Eric Zemmour est un très bon exemple de produit puisqu’il dit ce que son public veut entendre, lui-même étant totalement creux, il suffit d’essayer de lire ses livres odieusement mal écrit (eu égard à ses prétentions) pour le constater. On en connaît d’autres : Dieudonné, Emmanuel Macron, Nicolas Hulot…

Le contraste est complet avec les années 1980. François Mitterrand, Georges Marchais, Valéry Giscard d’Estaing… avaient un haut niveau d’éducation et une vraie vision du monde. Ils étaient opportunistes, parfois jusqu’au paroxysme comme Jacques Chirac, mais ils avaient une base réelle. Aujourd’hui, il n’y a plus que des marionnettes.

Les Français ont beaucoup ri quand Ronald Reagan, un acteur de qualité relativement faible, a été élu président des États-Unis. Mais les Français ne valent presque pas mieux désormais. Tout est dans le « presque » cependant. Car la tentative d’américanisation de la société ne réussira pas. La classe ouvrière a trop de traditions et ainsi elle ne s’intéresse pas plus au collectif « la vérité pour Adama » qu’aux gilets jaunes. Elle vit sa vie, irréductible, passive, mais incorruptible.

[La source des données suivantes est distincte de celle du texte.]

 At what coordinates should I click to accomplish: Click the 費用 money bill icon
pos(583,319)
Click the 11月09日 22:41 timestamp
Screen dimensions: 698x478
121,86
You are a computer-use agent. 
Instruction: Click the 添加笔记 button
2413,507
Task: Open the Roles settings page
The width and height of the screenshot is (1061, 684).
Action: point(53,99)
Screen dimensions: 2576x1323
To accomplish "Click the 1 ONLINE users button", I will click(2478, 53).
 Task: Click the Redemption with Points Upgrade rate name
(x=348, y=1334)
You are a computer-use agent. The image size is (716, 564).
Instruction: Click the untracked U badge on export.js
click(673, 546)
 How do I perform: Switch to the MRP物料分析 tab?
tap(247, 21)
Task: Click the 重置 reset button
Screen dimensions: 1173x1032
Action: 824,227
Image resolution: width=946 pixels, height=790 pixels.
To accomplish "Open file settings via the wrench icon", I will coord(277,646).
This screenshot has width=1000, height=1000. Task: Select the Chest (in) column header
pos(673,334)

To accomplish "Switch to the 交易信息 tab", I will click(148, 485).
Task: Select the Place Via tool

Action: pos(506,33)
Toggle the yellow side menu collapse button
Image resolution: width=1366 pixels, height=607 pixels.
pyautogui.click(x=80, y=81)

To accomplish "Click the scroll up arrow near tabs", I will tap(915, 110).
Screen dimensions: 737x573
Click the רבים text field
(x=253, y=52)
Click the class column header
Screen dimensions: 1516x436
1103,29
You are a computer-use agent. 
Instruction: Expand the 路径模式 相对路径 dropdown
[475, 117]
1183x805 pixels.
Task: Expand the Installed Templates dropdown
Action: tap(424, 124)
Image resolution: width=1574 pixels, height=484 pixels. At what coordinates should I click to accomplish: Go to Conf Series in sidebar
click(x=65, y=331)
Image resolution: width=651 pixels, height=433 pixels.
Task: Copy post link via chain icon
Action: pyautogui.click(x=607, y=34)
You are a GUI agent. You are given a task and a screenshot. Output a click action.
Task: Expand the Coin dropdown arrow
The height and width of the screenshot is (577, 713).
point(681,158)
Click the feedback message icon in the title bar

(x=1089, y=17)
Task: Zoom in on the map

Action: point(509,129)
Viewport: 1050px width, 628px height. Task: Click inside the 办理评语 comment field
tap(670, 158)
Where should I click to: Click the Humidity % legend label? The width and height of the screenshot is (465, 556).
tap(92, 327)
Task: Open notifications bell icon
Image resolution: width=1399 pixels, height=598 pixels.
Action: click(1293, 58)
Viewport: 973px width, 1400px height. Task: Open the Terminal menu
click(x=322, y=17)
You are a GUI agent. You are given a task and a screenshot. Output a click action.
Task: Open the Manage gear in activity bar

Et quand elle commencera à bouger, cela ne sera certainement pas pour expliquer que les trans sont la figure révolutionnaire de notre époque, que les blancs sont des « souchiens », que la France des années 1960 était un paradis, que le drapeau national est la solution, que distribuer des gâteaux est de la subversion, que l’armée est la solution, que le hooligan au look neutre mais branché est la forme la plus aboutie de la rébellion, etc. etc.

Toute cette agitation forcenée de la Droite et des milieux postmodernes est en total décalage avec la réalité. Avec la réalité du Covid-19, car de tels rassemblements sont incohérents sur le plan de la protection sanitaire. Avec la réalité de la crise économique sur laquelle la France capitaliste va se fracasser. Avec la réalité de la classe ouvrière qui est là pour instaurer le Socialisme.

Mais il est vrai que ni la Droite, ni les milieux postmodernes ne veulent le Socialisme. Cela tombe bien : le Socialisme ne veut pas d’eux non plus.